Sequence alignment indicates that the C-terminal domain of C1 (residues 191–315) is homologous to proteins in the MarR family,^43,44 such as NadR, a repressor protein that binds with the NadA gene.⁴² Upon binding of an effector (HPA), NadR dissociates from the antibiotic resistance gene, enabling the transcription of the efflux pump that promotes antibiotic excretion.⁴⁵ This mechanism mirrors how HPA induces the conformation change in C1 to facilitate NADH binding. Truncations studies of the C-terminal domain of C1 and comparisons of flavin reduction rates in the absence and presence of HPA suggest that residues 179–230 are crucial for HPA binding and the stimulation of flavin reduction.

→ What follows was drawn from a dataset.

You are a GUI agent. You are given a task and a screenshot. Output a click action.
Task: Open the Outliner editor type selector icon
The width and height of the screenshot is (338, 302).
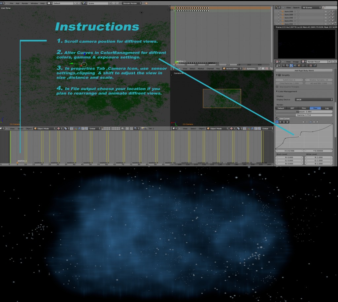pos(278,8)
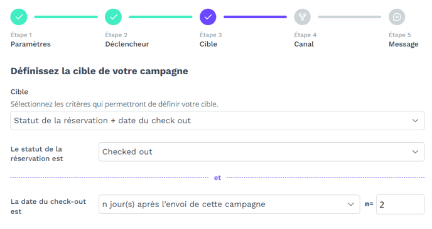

On the other hand, the N-terminal domain (residues 1–168) of C1 is homologous to other flavin reductases.³³ Arg20 of C1 is identified as a conserved residue interacting with NADH. Structural alignments of C1 with flavin reductases containing bound FAD and NAD⁺ from Sulfolobus tokodaii HpaC,⁴⁶Thermus thermophilus HpaC,⁴⁷Geobacillus thermoglucosidasius PheA2,⁴⁸ and Burkholderia cepacia TftC⁴⁹ reveal that the NADH binding site in C1 is obstructed by the α7 helix. This helix is comparable to the recognition helix in NadR, which often undergoes conformational changes upon ligand or DNA binding. Glu248 and Glu251, located on the α7 helix of C1, form a salt bridge with Arg20 of the N-terminal domain. To investigate this interaction, Glu248 and/or Glu251 were mutated to alanine to disrupt the salt bridge. Interestingly, only the double mutation (E248A/E251A) demonstrated a higher flavin reduction rate than the wild-type C1 in the absence of HPA, suggesting that the disruption of the salt bridge is part of the conformational change induced by HPA.³³

In this study, we investigated how HPA stimulates FMN reduction in C1. First, the HPA binding site was identified using the existing crystal structures of C1 and NadR. HPA was then docked into the proposed binding site using molecular docking. The C1 protein complex, with HPA docked, was subjected to molecular dynamics (MD) simulations to gain insights into the allosteric regulation mechanisms of the protein. Allosteric regulation plays a crucial role in the biological activity of proteins, affecting their function at one site by the binding of a regulatory molecule at a separate site. By simulating the dynamics of C1 in the presence of HPA, this study aims to observe and analyze the conformational and functional changes within the protein, providing pivotal insights into its regulatory mechanisms. To validate our findings, we employed site-saturation mutagenesis to create the Y189A variant, which was the first variant found to bind HPA without stimulating FMN reduction. This result confirms our proposed allosteric mechanism of C1 and highlights the significance of specific amino acid residues in the regulatory process. These findings could significantly contribute to the development of targeted therapeutic strategies exploiting these allosteric sites.

Experimental

Structure analysis of C1 and molecular docking

The crystal structure, identified as 5zyr.pdb (an unpublished crystal structure), reveals a potential binding site for HPA, highlighted by the interaction of an acetate ion with ARG222. Before conducting docking simulations, both the acetate ion and crystallographic waters were removed to prepare the structure. HPA optimization was conducted using B3LYP^50–52/6-31G(d)^53–55 within the Gaussian16 program.⁵⁶ Subsequently, both HPA and the protein were prepared using AutoDockTools,^57,58 with the protonation states of the amino acids being predicted by PROPKA⁵⁹ and an optimal hydrogen bond network being established.⁶⁰

The crystal structure reveals different interactions of the recognition helix in chain A and B. In chain A, the salt bridge between Glu248/Glu251 on the recognition helix and Arg20 is intact, measuring 4.0 and 4.3 Å, respectively (Fig. 1a). On the other hand, in chain B, the salt bridge between Glu248/Glu251 on the recognition helix and Arg20 is impaired, measuring 5.6 and 7.1 Å, respectively (Fig. 1b). Thus, HPA was only docked in chain A to study the effect of HPA on the recognition helix, while chain B was observed for HPA-independent effects.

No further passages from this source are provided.